→ Aim of the task: Using the records below, report how many lines include "scrollbar", and give no more than the number.

→ Extracted entries:

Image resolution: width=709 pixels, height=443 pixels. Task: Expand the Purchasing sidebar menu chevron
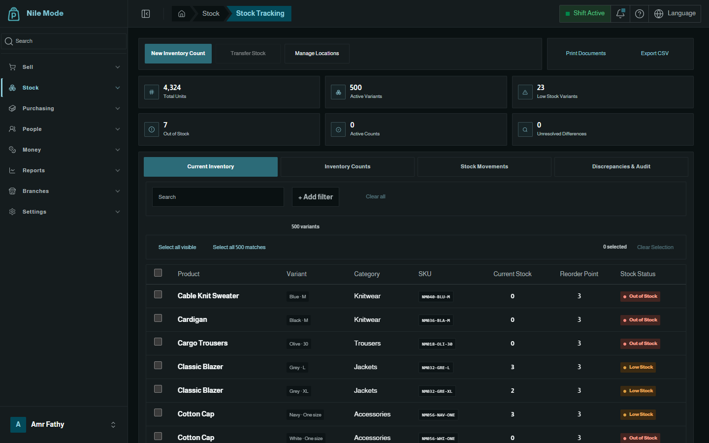(x=118, y=108)
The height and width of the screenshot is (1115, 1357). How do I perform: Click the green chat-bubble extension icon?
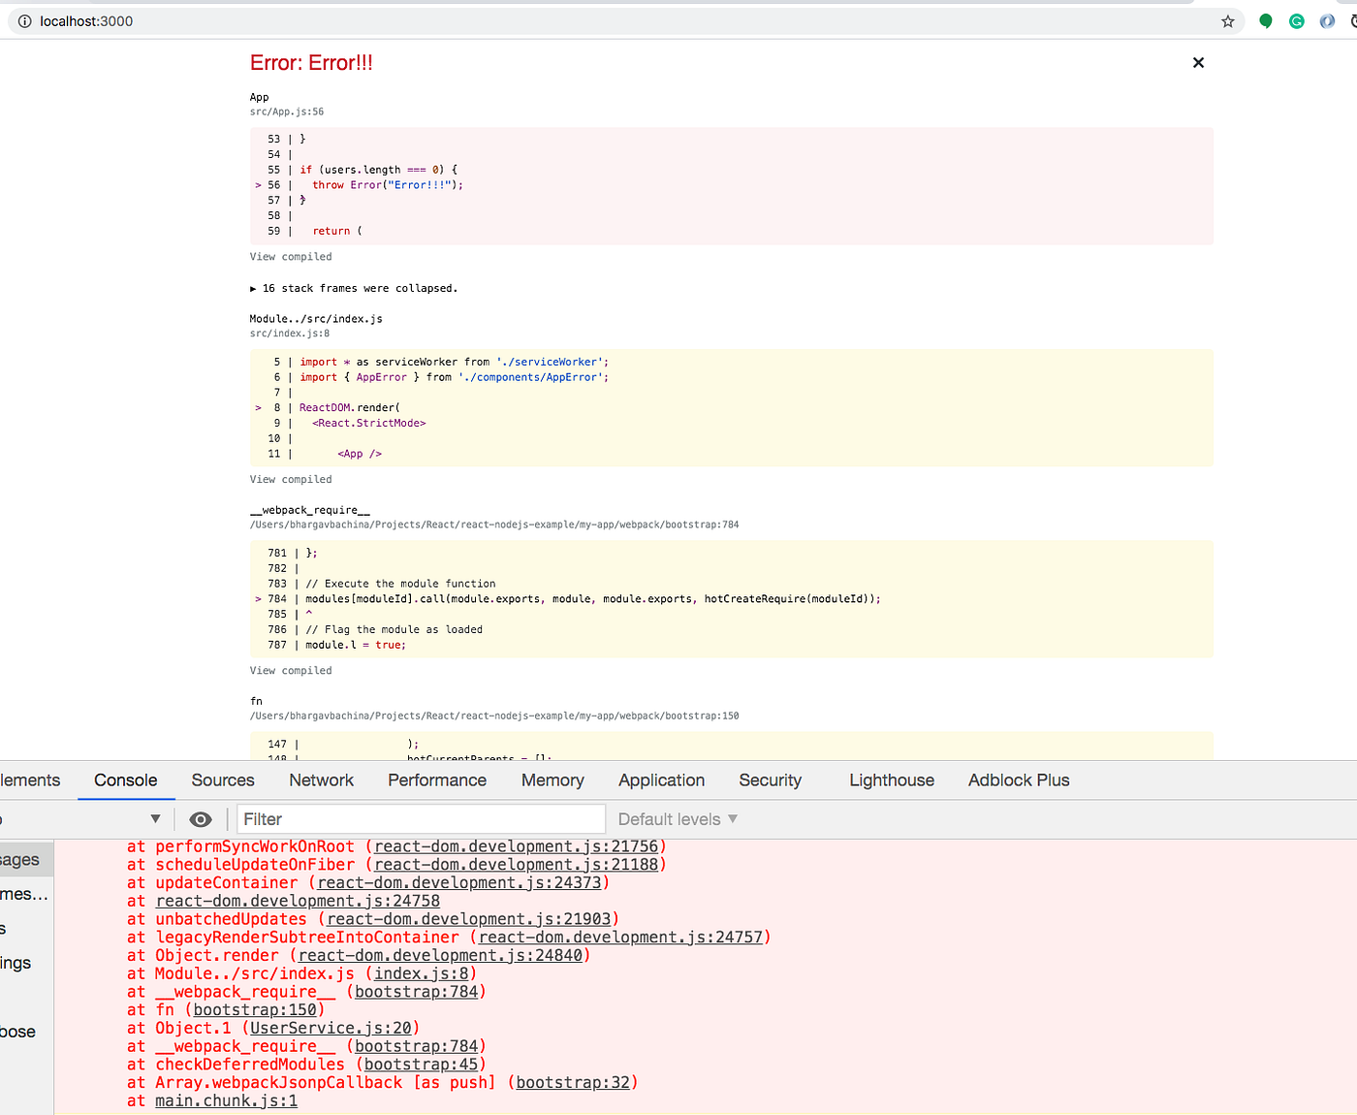[x=1265, y=20]
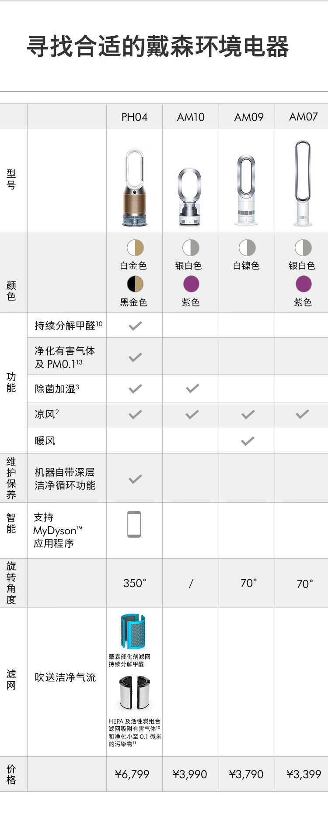This screenshot has width=328, height=817.
Task: Select the white-nickel swatch for AM09
Action: pos(247,247)
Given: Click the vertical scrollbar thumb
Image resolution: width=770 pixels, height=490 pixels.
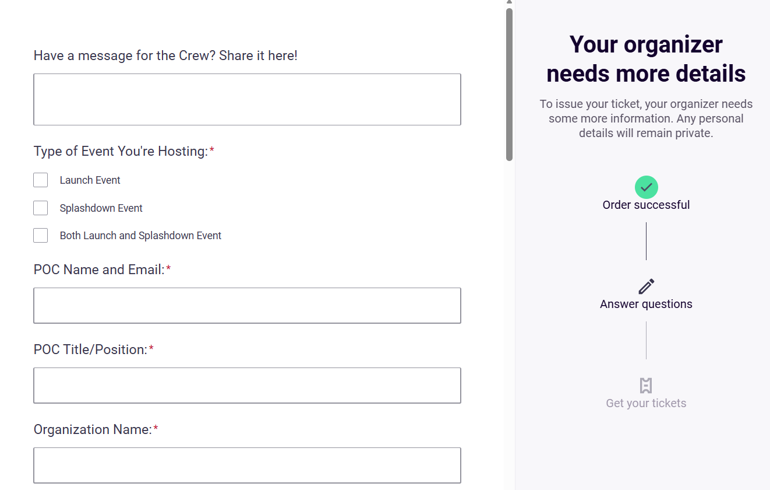Looking at the screenshot, I should click(509, 85).
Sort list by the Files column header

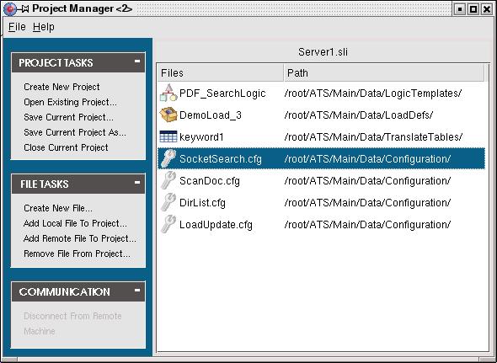(x=221, y=73)
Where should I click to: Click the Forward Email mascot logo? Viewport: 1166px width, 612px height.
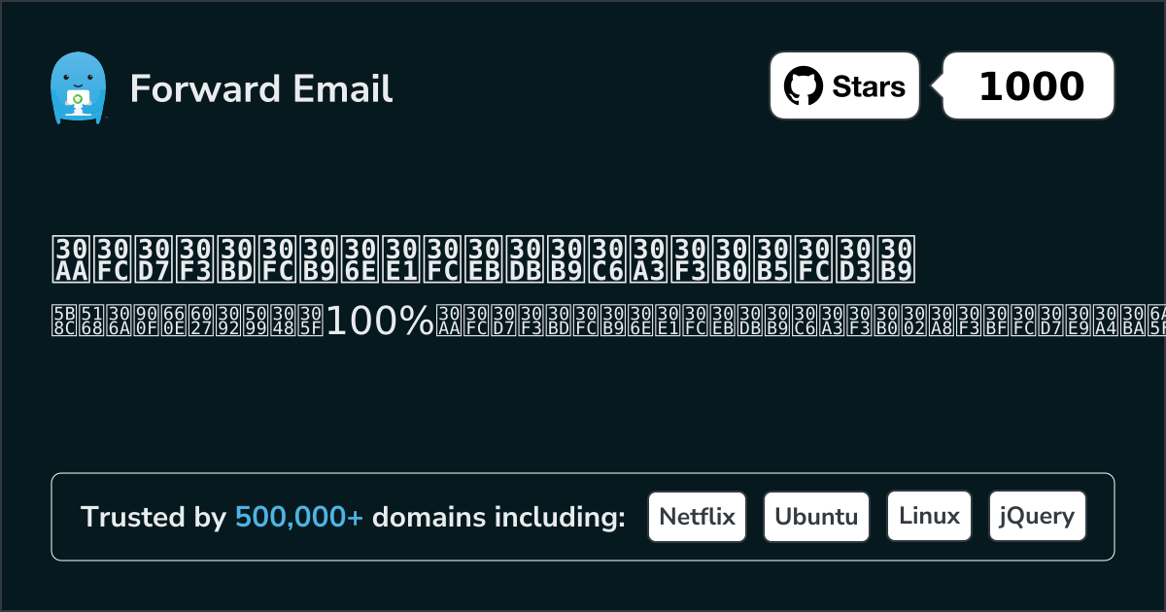point(77,88)
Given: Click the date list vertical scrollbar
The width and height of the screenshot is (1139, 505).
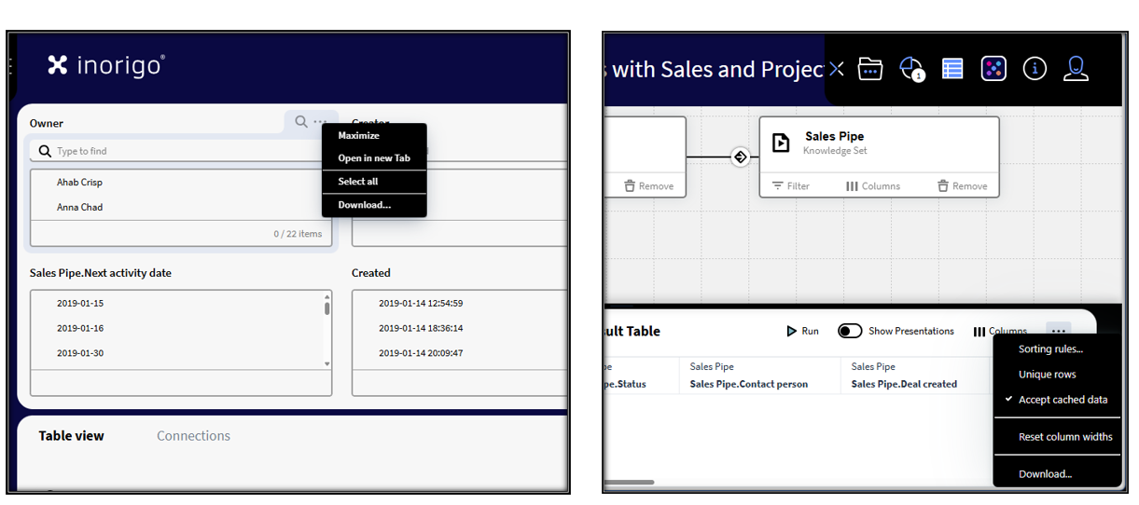Looking at the screenshot, I should tap(326, 307).
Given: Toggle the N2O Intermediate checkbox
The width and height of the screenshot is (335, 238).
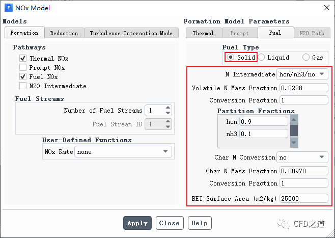Looking at the screenshot, I should (x=23, y=86).
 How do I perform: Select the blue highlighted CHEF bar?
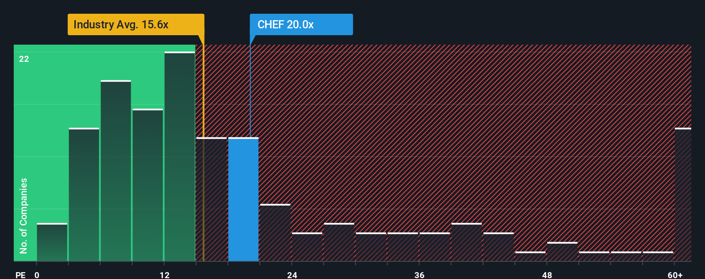tap(243, 199)
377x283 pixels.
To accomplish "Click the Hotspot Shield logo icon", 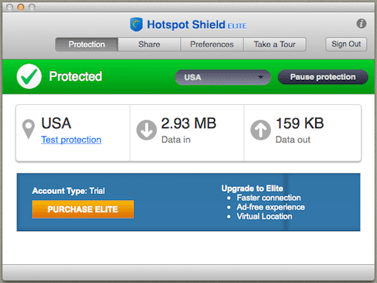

→ Answer section: 2